Example 2: F and his cousin, D , are equal shareholders in an S corporation that owns an apartment building in Las Vegas. D lives in Las Vegas, while F lives in Dallas. D makes all management decisions about the rental property. She inspects it on a regular basis and collects all rents. F has had no contact with the property since he invested in it several years ago.
Both F and D meet the ownership test under Sec. 469(i)(6). However, since F has had no contact with the property and makes no management decisions, he does not actively participate in the rental property. Because D makes all management decisions, she actively participates in the rental property.
Limits on the Allowance
A taxpayer who owns rental real estate through an interest in a limited partnership will not be considered to actively participate in the rental real estate activity for the $25,000 offset (Sec. 469(i)(6)(C)).
Furthermore, the $25,000 maximum amount that can be deducted from nonpassive income is reduced by 50% of the amount by which the taxpayer’s modified adjusted gross income (AGI) exceeds $100,000 (Sec. 469(i)(3)(A)). Therefore, the $25,000 is totally phased out when the taxpayer’s modified AGI reaches $150,000.

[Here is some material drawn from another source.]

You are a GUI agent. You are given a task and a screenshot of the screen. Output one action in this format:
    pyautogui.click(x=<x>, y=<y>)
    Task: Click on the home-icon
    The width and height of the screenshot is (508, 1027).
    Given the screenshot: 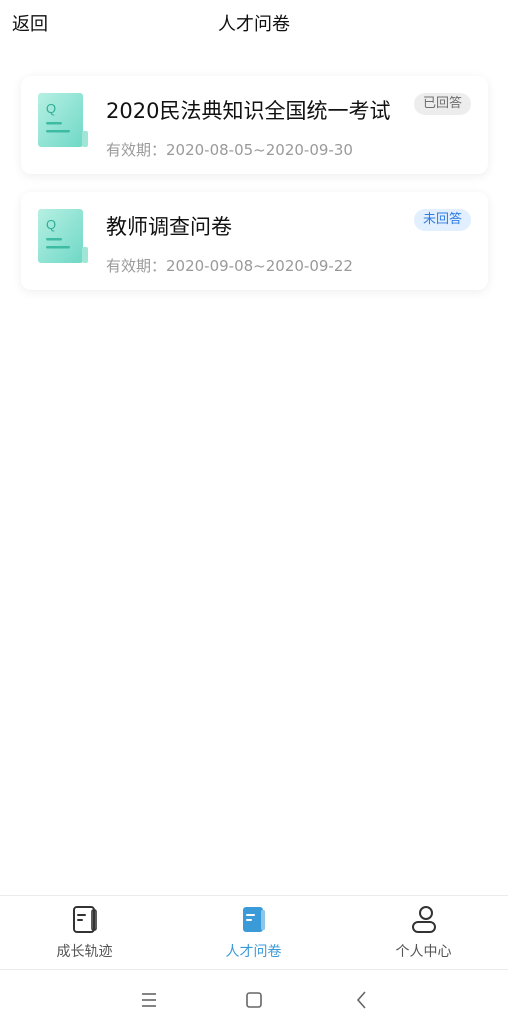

Modified AGI is AGI that is calculated without considering IRA deductions, interest deductions on higher education loans, deductions for domestic production activities, tuition and fees deduction, taxable Social Security benefits, or any passive losses allowed under the exception for real estate professionals, and adding back income excluded for U.S. savings bond interest used for higher education expenses and employer-provided adoption assistance programs (Sec. 469(i)(3)(F)). Special rules apply to married taxpayers filing separately (Sec. 469(i)(5)).
Maximizing the Available Allowance
To properly plan for the allowance, a taxpayer should analyze his or her active rental real estate activities and projected income and losses, and estimate his or her AGI, before year end.
Because the $25,000 loss allowance begins being phased out when modified AGI exceeds $100,000 and is completely phased out when modified AGI exceeds $150,000, taxpayers with income within or around this range can maximize the allowance with careful tax planning. Because the phaseout is AGI-sensitive, only strategies that either increase above-the-line deductions or shift income from one year to another will affect the deduction.
Strategies that reduce AGI may help increase the allowable deduction when taxpayers are subject to the phaseout. Deductible contributions to Keogh and SEP retirement plans may help self-employed taxpayers reduce their AGI. Investing in tax-exempt securities or investments that defer income to later years (e.g., short-term CDs and Treasury bills) will also reduce AGI. Similarly, self-employed taxpayers using the cash method can shift income from one year to another by timing when they bill and collect revenue.
Albert Ellentuck is of counsel with King & Nordlinger, L.L.P., in Arlington, VA.